Talking To Your Children
|It’s everywhere. Talk about financial struggles is on the internet, the television, in the newspapers, between parents, and amongst students in high schools. It is almost impossible to be unaware of the rising price of gas, food, and of foreclosures. Children are very sensitive to stress in a household and when they are left out of what is happening, they create their own stories which may be more traumatizing than the reality of the family’s difficulties.|
|The question is not if, but what is the best way to talk to your children about challenging financial times. What do you say that is age appropriate. Before having this conversation, make it a priority to put your own house in order. If you do not have a financial plan, follow the adage, “better late than never”. Helping a child feel secure is extraordinarily difficult if you do not manage your own emotions. Guilt and self-doubt may arise from feeling that something more could have been done to prevent this financial challenge.Take responsibility for your part of the problem, but recognize what is not under your control. Go for walks, connect with the beauty of nature, and stay in the present. These tools will make it easier to calm yourself. After settling on a plan, think carefully about what to say. Children do not need to know specifics unless they ask, but they need to hear that the situation is temporary, and that you are working on a resolution. Moreover, since children often blame themselves, explain that it is not their fault.
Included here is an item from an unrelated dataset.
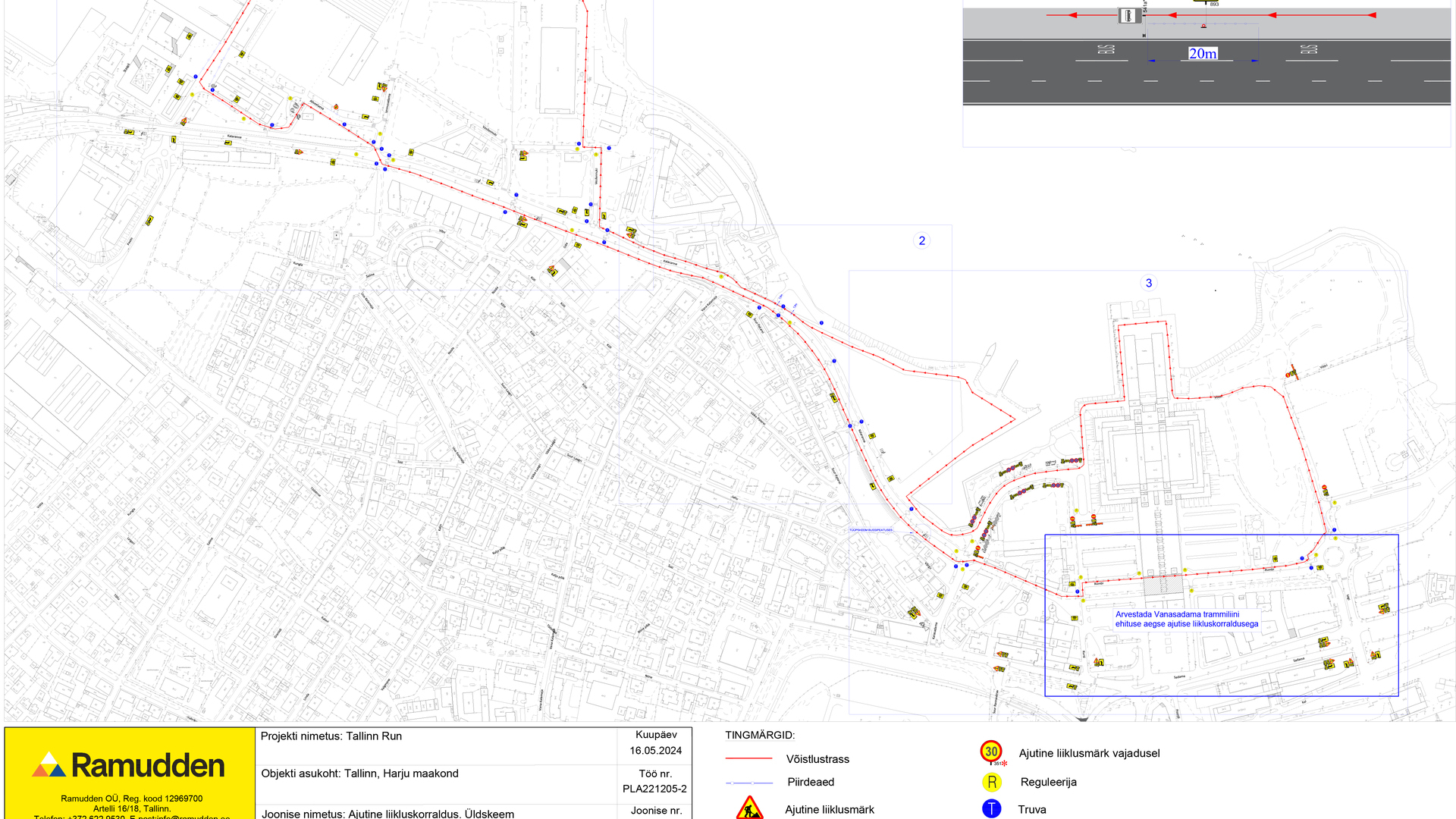Click the roadworks warning sign legend icon
Image resolution: width=1456 pixels, height=819 pixels.
click(749, 808)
Listen empathically. without judgment. Give your children the opportunity to express their thoughts, feelings, and fears, then carefully look for signs of distress. Are they experiencing sleeping or eating problems, or isolating themselves? If so, talk to them, and when necessary seek help from their pediatrician or a counselor.
Discuss the new priorities that you are instituting, helping children discern the difference between needs and wants. If they feel embarrassed about moving to an apartment from a house, or not having new clothes, convey your understanding about how difficult it is to make these changes. Emphasize the importance of working as a family to devise a plan as to how everyone can contribute to solve family problems. Explain how much money in the budget is allocated for each expenditure. When children feel that they are a part of the common good and understand what is going on, they feel less powerless and more in control.
Make the best of the challenges by turning adversity into an adventure. Create a list of fun, free activities such as planning a picnic, going for a hike, playing games in the evening, or making gifts.
Have age appropriate conversations. For children ages six and under, focus on reassuring them that they are safe and secure and are part of a team. Use simple language and be truthful. Answer questions that are asked. Children between six and twelve can raise money, such as having a garage sale. Help them figure out how they can help others, perhaps by donating clothes or toys. Children between 13 and 17 are more aware and are having financial discussions themselves. They need reassurance, but can do more to contribute to the family finances, maybe with a part time job. Teach them how to budget, so they can make changes to support the family’s needs.
Finally, a crises is an opportunity to look within oneself. Adults and children alike may discover new strengths. Challenges also offer a chance to recognize the importance of being a part of a community. Though hard times can be divisive, we as individuals and as a community can choose to become stronger by the act of giving and receiving, thus realizing that we are not alone.